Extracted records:
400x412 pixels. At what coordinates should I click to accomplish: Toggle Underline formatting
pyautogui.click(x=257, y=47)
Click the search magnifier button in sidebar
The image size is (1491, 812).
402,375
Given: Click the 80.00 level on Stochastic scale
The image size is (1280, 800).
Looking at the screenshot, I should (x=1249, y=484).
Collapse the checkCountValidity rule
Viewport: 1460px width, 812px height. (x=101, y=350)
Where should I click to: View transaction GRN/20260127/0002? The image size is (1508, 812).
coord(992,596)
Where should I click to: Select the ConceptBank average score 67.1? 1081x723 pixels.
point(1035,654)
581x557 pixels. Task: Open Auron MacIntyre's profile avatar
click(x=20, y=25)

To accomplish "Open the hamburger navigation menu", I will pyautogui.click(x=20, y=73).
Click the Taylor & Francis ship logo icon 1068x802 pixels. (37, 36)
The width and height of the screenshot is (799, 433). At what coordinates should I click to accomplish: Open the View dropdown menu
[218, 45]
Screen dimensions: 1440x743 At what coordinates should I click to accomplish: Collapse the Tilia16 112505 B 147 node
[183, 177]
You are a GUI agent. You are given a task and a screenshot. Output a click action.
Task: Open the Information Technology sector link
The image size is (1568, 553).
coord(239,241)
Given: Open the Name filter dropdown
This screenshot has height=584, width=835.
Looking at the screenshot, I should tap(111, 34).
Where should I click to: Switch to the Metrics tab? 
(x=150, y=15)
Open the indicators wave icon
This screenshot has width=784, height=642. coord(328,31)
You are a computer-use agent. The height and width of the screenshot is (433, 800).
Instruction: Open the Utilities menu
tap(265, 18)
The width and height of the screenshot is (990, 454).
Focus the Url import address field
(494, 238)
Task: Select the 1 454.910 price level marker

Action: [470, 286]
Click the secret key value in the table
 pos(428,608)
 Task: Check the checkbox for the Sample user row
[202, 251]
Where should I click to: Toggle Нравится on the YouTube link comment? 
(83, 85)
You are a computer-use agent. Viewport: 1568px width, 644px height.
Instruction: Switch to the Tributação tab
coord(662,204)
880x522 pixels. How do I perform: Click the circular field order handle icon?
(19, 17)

Short problem:
Filter the rows above and copy each one that contains the string "pixels", treating uppercase and lowercase letters as distinct.

Task result:
400x412 pixels. At what coordinates should I click to accomplish: Toggle Underline formatting
Where should I click to: Select the ConceptBank average score 67.1? 1081x723 pixels.
581x557 pixels. Task: Open Auron MacIntyre's profile avatar
Click the Taylor & Francis ship logo icon 1068x802 pixels. (37, 36)
880x522 pixels. How do I perform: Click the circular field order handle icon?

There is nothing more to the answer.